◆ REQUIREMENT:
Output every entry exactly, without any pictures.

◆ EXERCISE DATA:
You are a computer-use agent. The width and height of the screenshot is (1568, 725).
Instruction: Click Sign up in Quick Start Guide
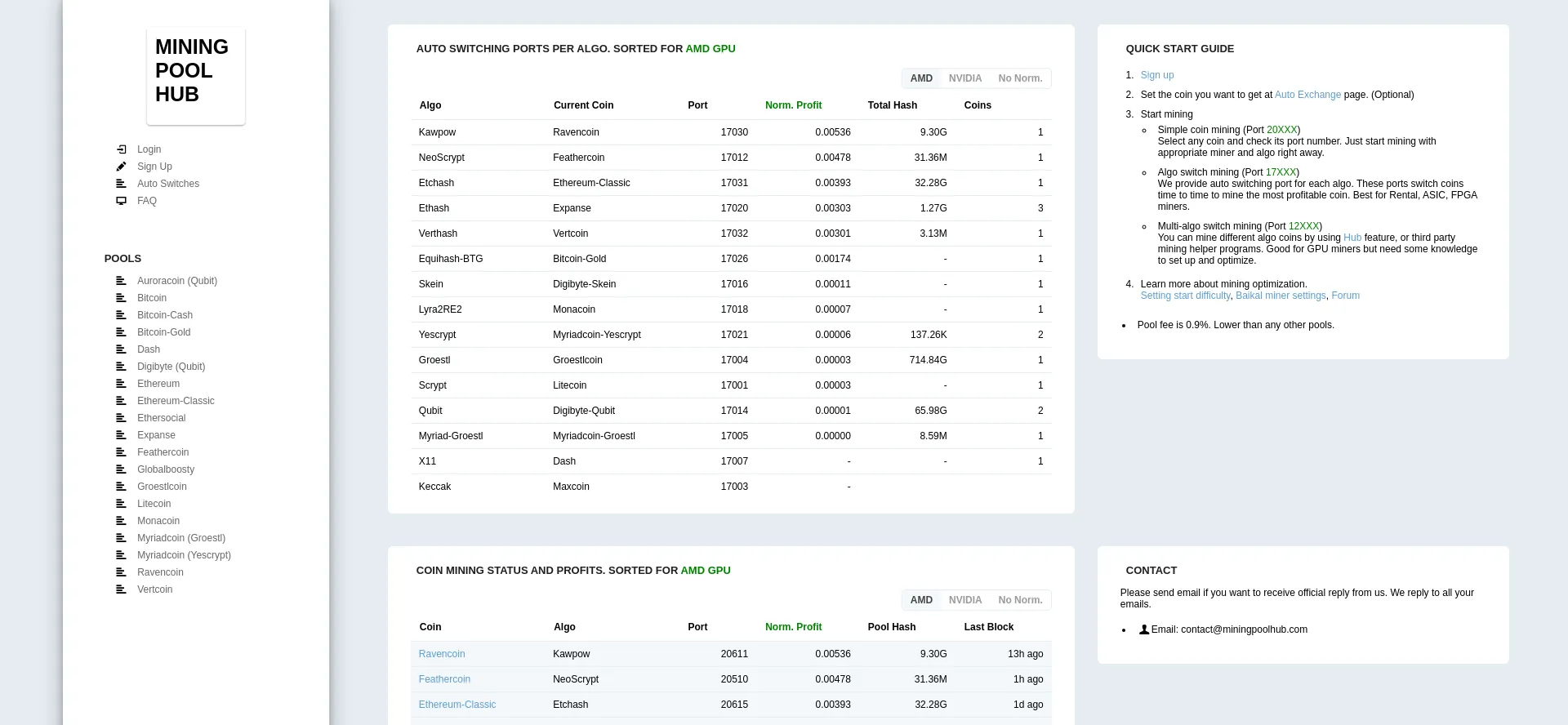pos(1157,75)
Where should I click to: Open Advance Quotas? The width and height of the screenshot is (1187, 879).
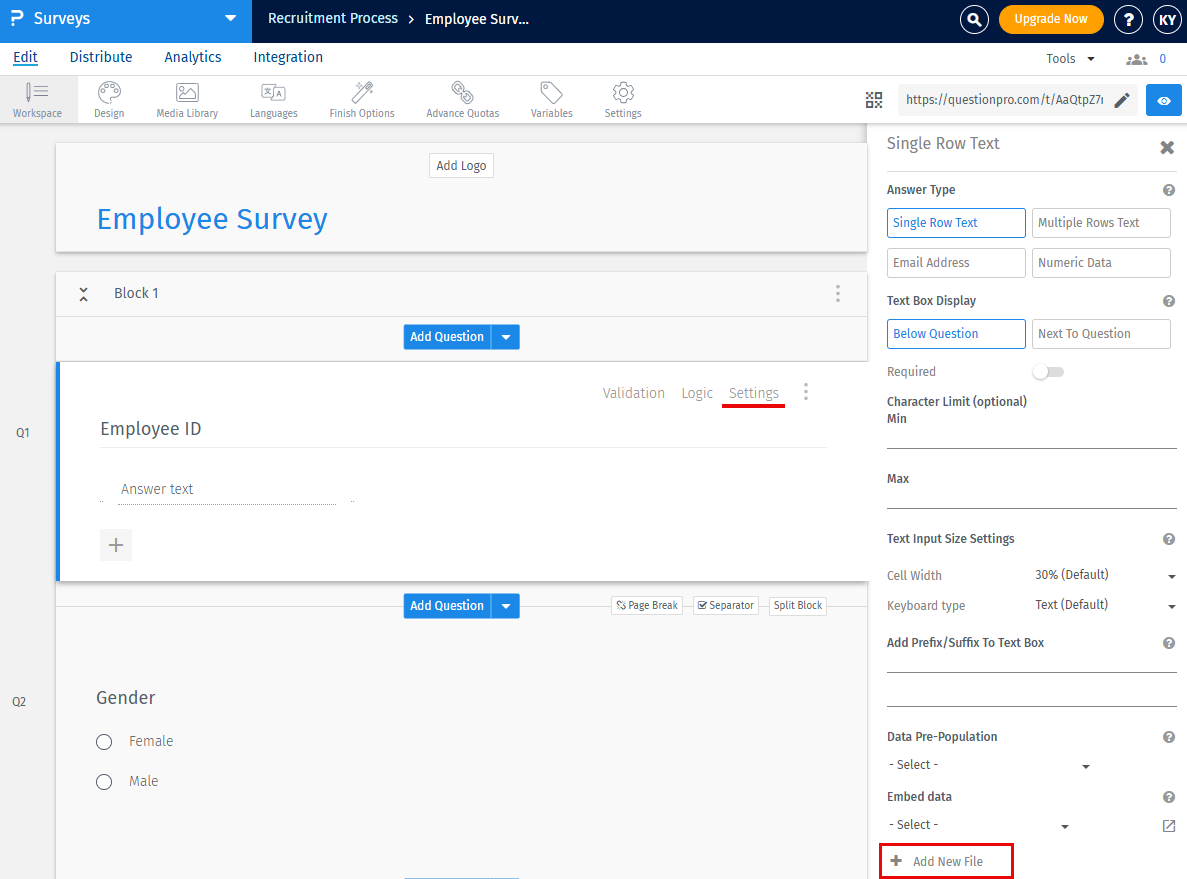point(462,99)
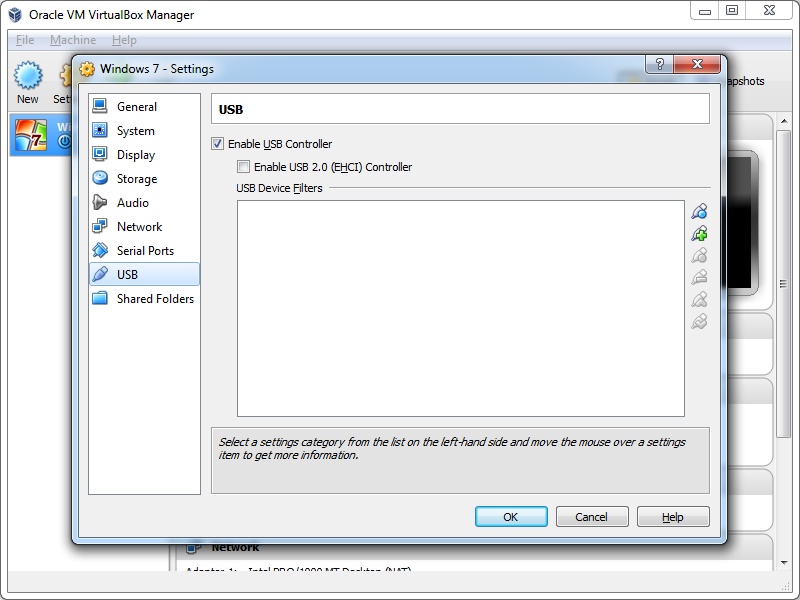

◆ FINAL ANSWER:
You are a computer-use agent. The width and height of the screenshot is (1568, 725).
Instruction: Click Sign up in Quick Start Guide
pos(1157,75)
Where should I click to: Open Advance Quotas? The width and height of the screenshot is (1187, 879).
point(462,99)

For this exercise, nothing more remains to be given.